◆ **JOB**: Can you copy out, word for word, the stretch of lines from the one containing "Task: Toggle Pin the Search view" through the last line, leaving out the pictures?

--------------------------------

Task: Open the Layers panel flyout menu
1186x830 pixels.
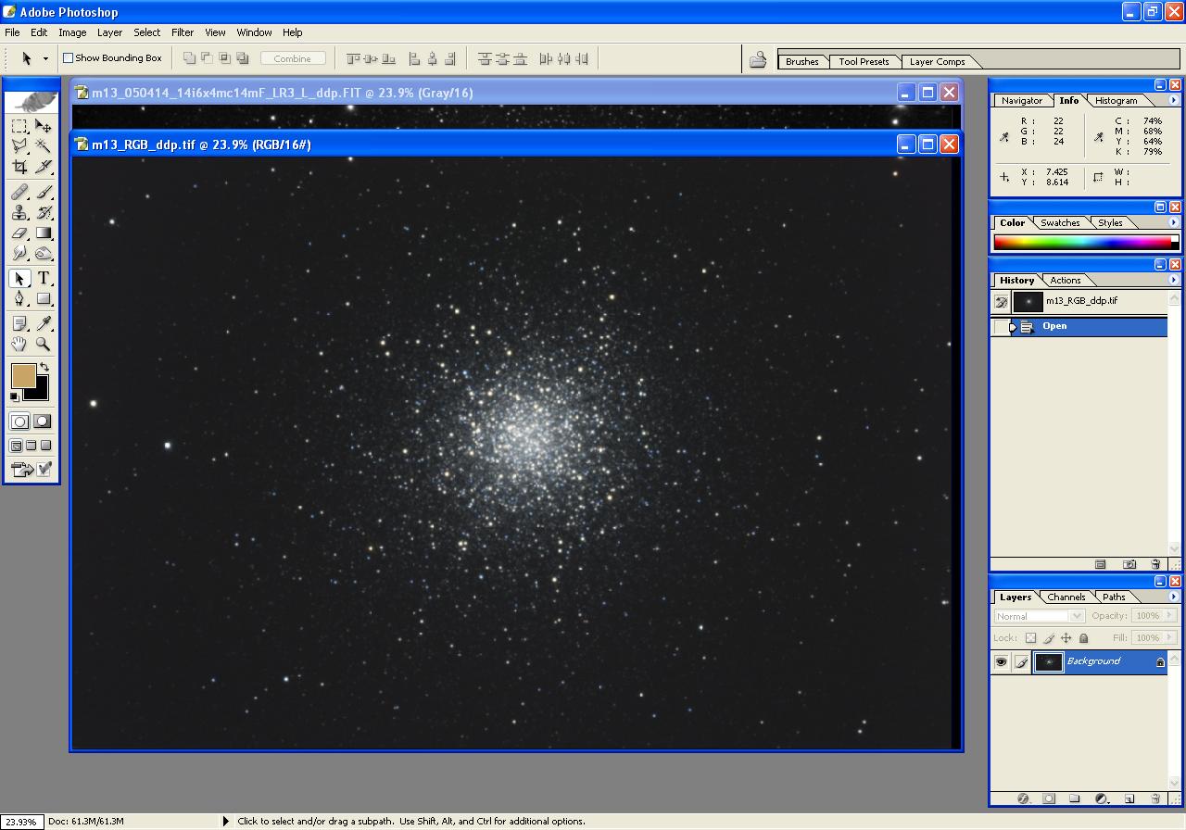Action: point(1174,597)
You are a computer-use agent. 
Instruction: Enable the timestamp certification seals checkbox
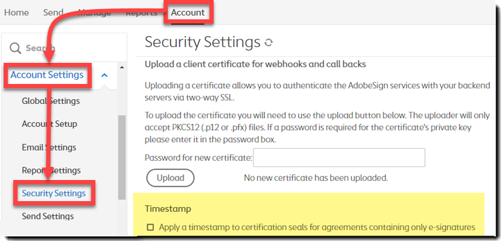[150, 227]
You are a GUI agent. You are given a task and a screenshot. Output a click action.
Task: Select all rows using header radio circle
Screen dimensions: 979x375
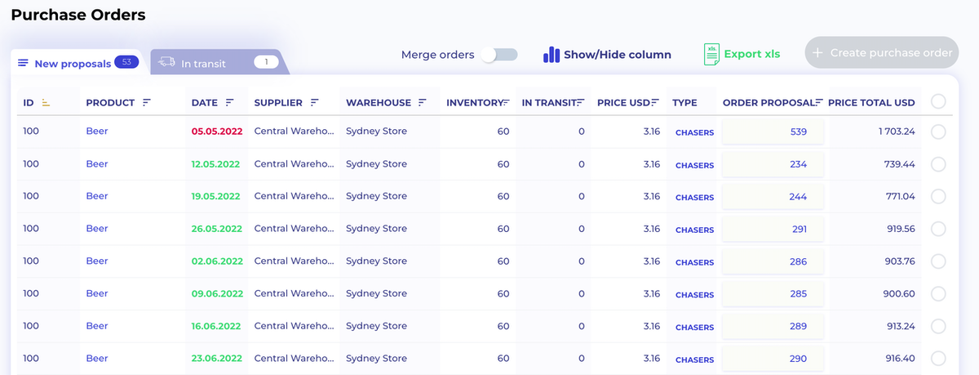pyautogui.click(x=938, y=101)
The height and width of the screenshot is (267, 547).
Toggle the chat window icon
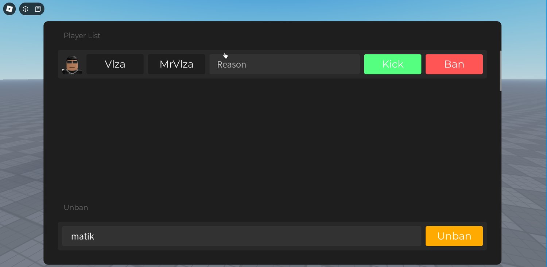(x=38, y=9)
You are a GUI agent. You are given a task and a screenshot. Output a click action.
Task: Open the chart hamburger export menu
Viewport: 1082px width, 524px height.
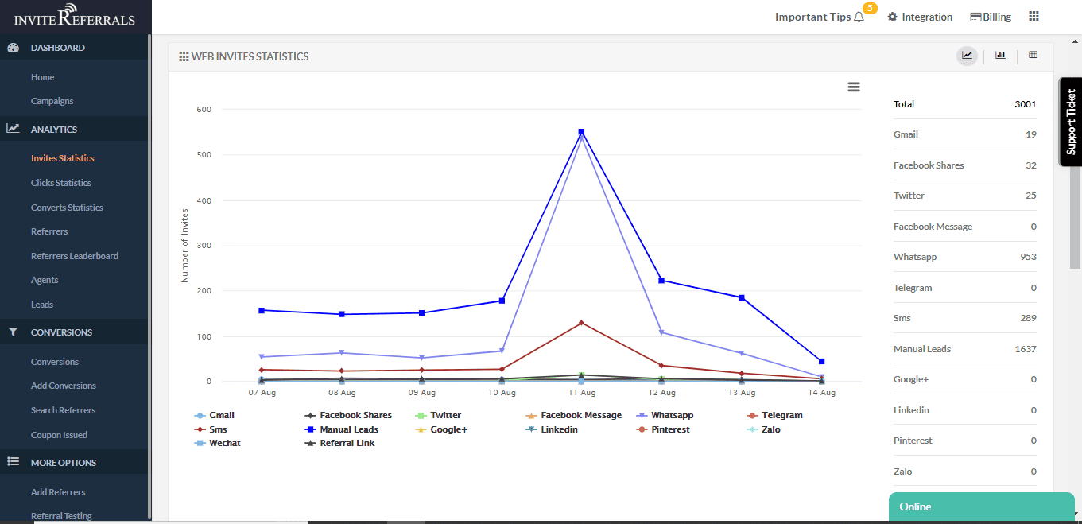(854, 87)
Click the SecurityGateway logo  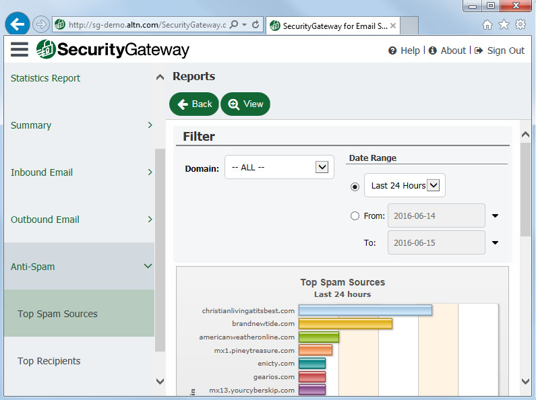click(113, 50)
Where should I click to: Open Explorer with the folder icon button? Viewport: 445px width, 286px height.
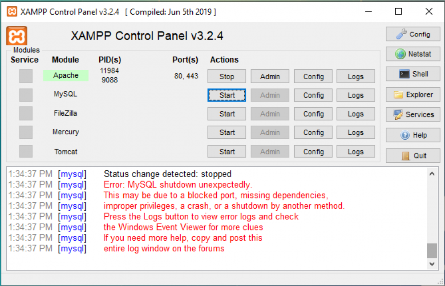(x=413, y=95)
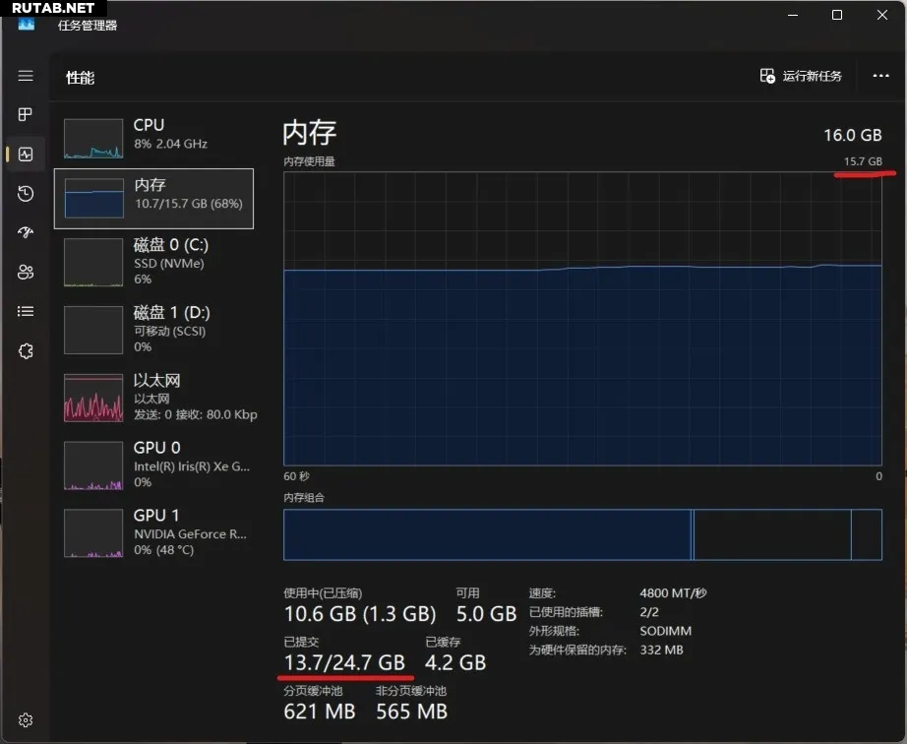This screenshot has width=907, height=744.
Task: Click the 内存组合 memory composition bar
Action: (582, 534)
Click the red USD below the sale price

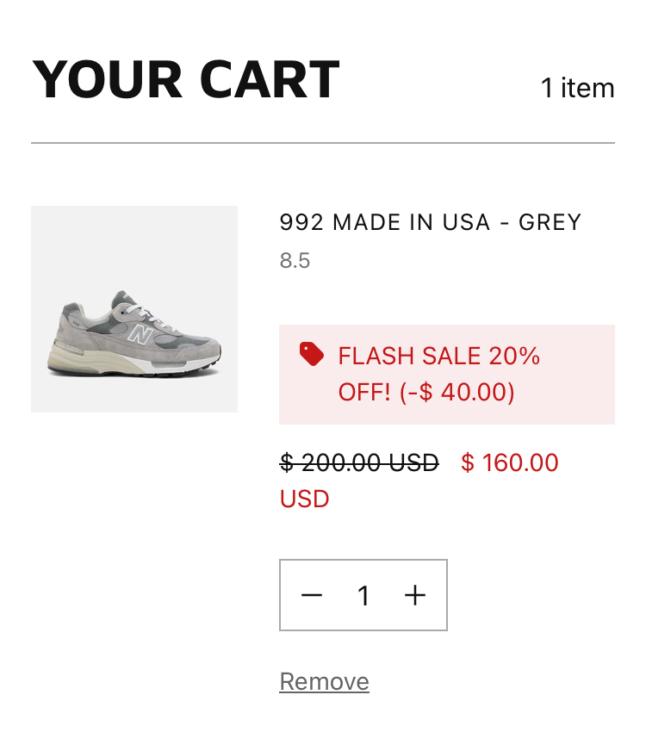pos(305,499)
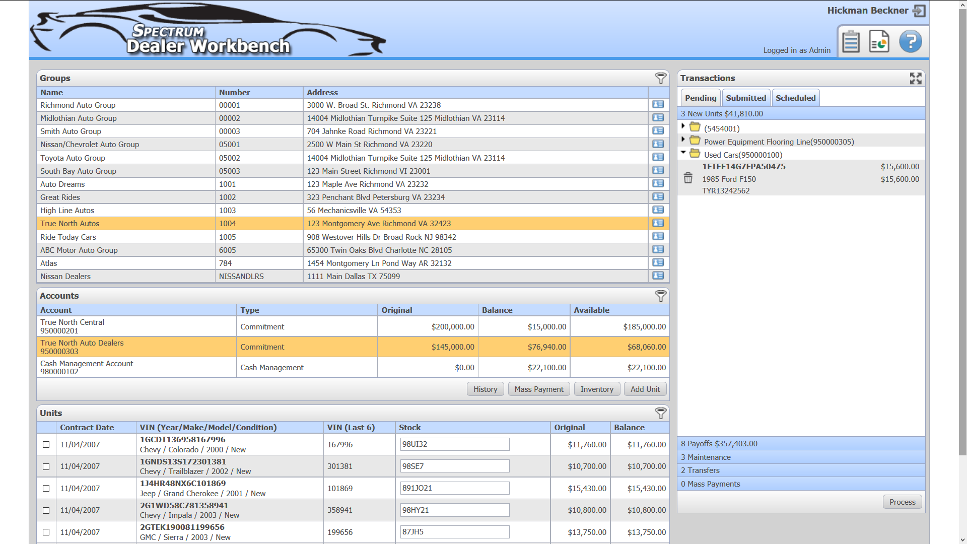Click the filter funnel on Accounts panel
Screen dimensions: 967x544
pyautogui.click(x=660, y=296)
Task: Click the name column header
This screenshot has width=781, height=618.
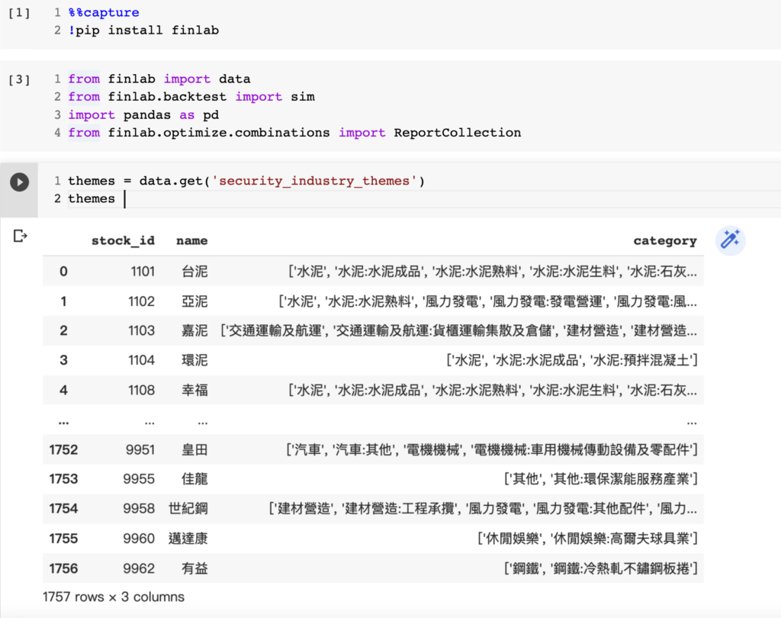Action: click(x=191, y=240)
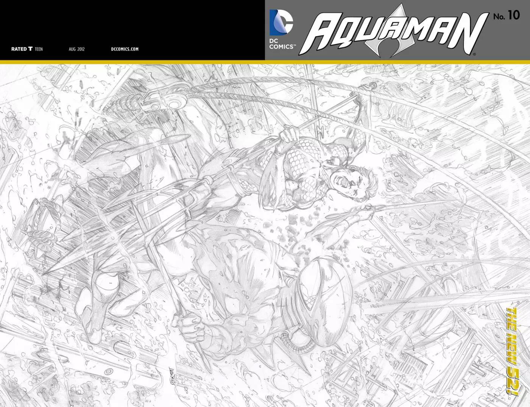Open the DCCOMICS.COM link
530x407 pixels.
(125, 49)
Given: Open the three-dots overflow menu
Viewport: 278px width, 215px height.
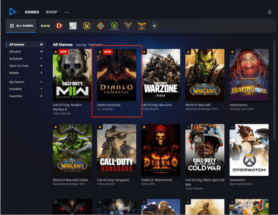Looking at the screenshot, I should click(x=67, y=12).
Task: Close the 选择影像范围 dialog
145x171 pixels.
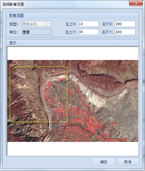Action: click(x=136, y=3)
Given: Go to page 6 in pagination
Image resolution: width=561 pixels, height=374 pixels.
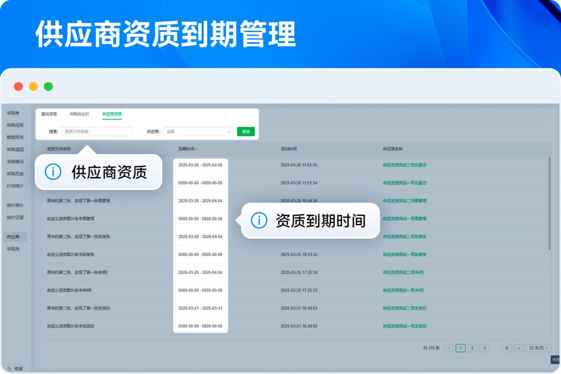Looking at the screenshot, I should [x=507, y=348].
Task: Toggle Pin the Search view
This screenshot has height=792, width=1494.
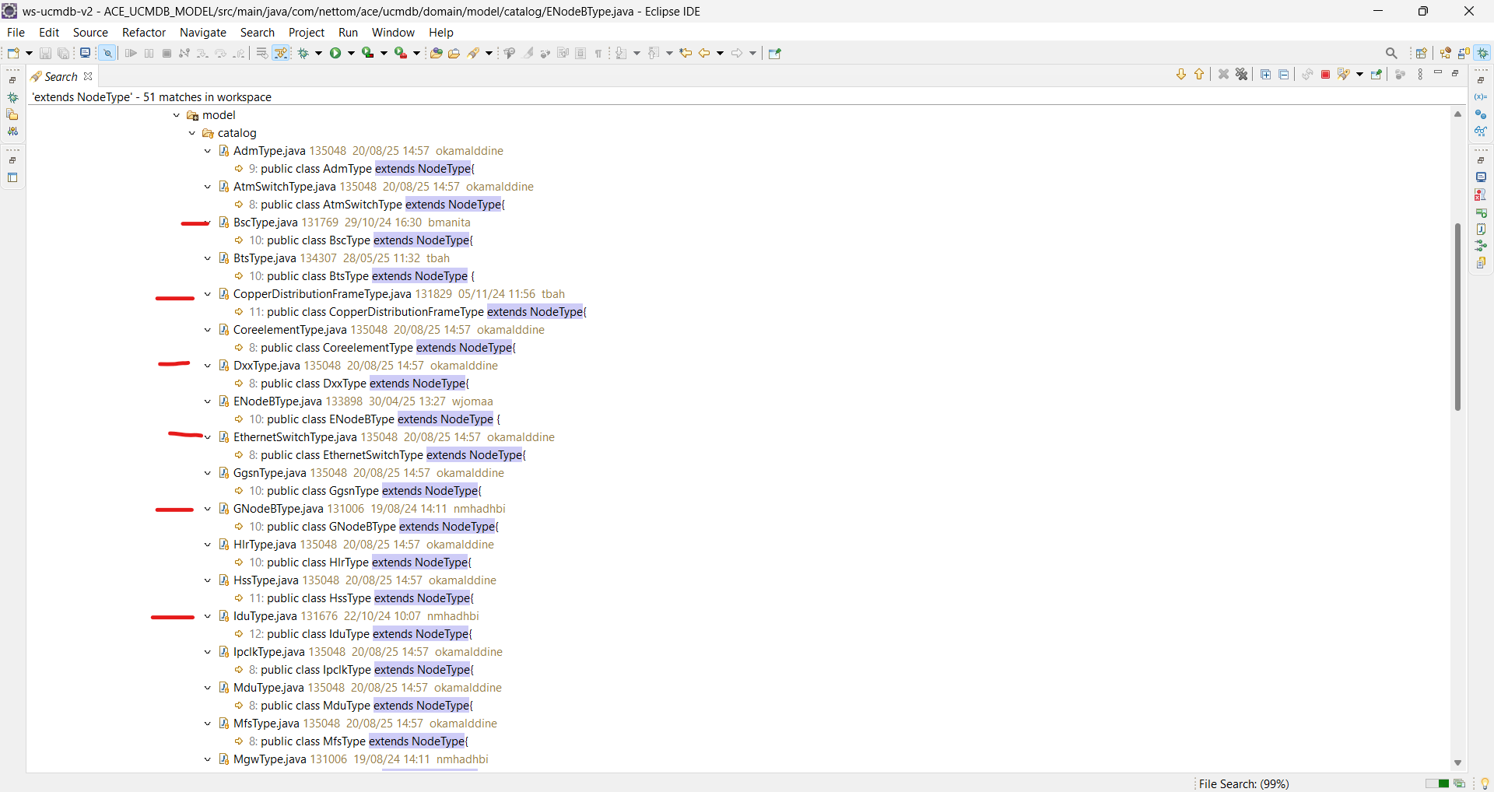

--------------------------------

◆ **CORRECT RESULT**:
Task: Toggle Pin the Search view
This screenshot has height=792, width=1494.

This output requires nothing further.